April CPI growth surprised modestly to the upside, with prices rising by 0.6% MoM, and 3.8% YoY.
The first of these prints matched expectations, marking a downshift from the 0.9% increase seen in March, but that was still not enough to see annual inflation meet market consensus, which had predicted a softer 3.7% number. Core CPI, meanwhile, rose 0.4% in April, 0.1pp above expectations, taking the annual growth rate for core prices to 2.8% YoY.Ordinarily, this stronger-than-predicted set of figures might be expected to trigger a significant FX reaction. On this occasion, the dollar has barely moved.

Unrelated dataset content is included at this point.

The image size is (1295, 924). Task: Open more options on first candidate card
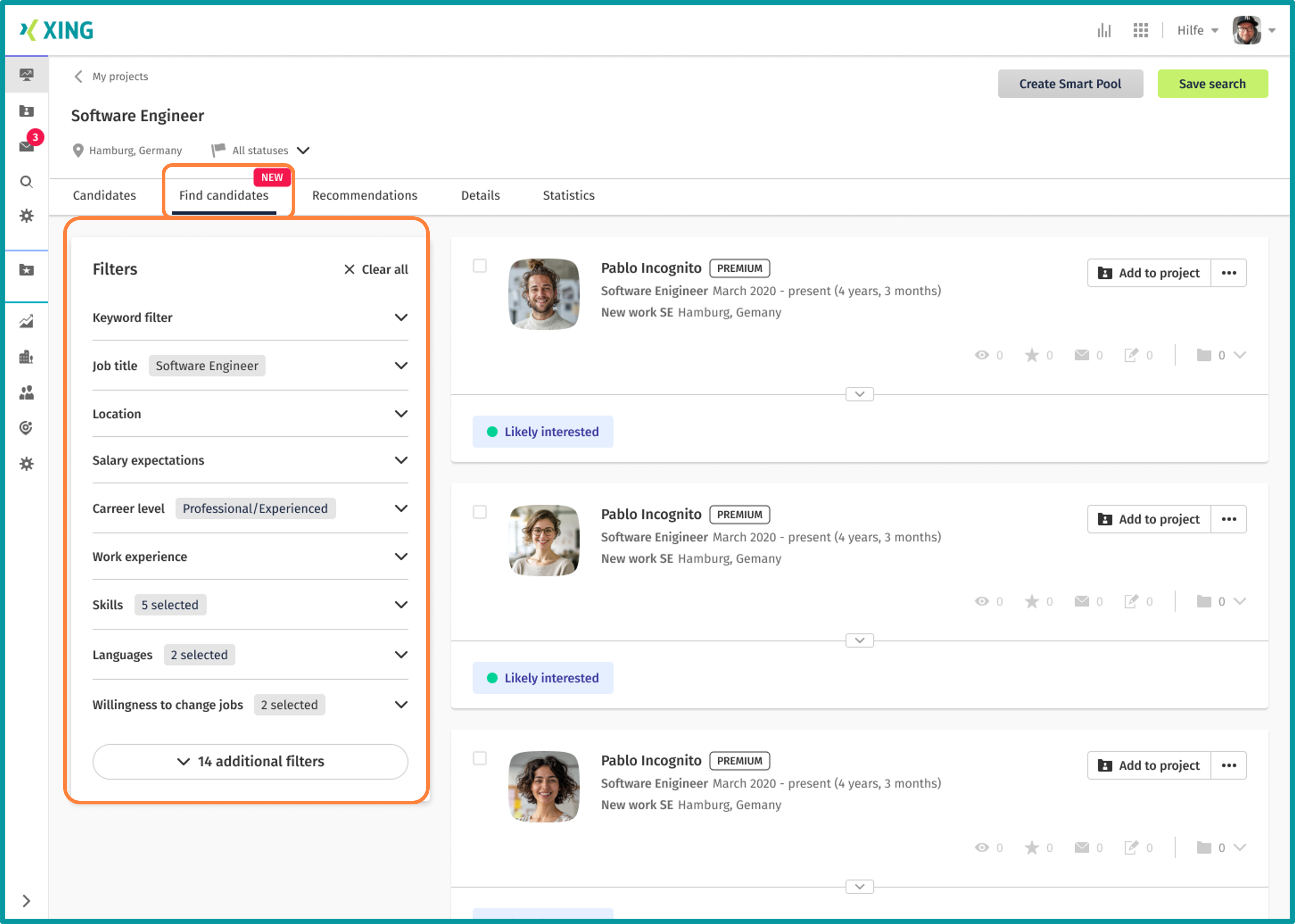pos(1229,273)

We see several reasons underpinning the lack of market response.
First, much of the strength in headline price growth stems from elevated energy costs.
This should surprise no one, given recent geopolitical developments, and in isolation, is likely to be discounted by FOMC voters, absent evidence of broadening price pressures.

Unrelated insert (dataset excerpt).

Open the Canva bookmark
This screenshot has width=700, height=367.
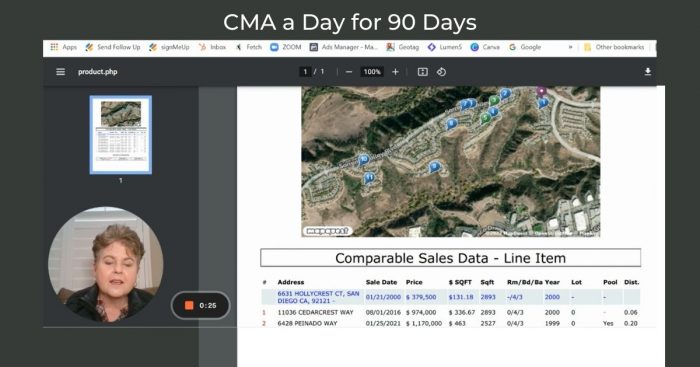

Second, this month also saw the unwind of a downward bias to CPI imparted by last autumn’s government shutdown.
At the time, BLS statisticians assumed that rent inflation was zero in October, given data collection challenges. That has been corrected in this latest release, in effect capturing two months of rising rental costs. So, while a sharp 0.55% single month jump in rents looks sizeable at first glance, this is consistent with the run-rate seen since the start of the year.
Aside from the aforementioned factors, other deviations relative to consensus appear to have been modest across the April CPI report.
It is that view, we think, that is reflected in the lack of dollar reaction. In any case, the April price data does little to shift the narrative for the Fed. As we noted on Friday, solid payroll figures likely killed off any prospect of rate cuts in 2026. But the bar to rate hikes is much higher, and today’s data is some way from meeting that threshold, leaving minimal impetus for the greenback.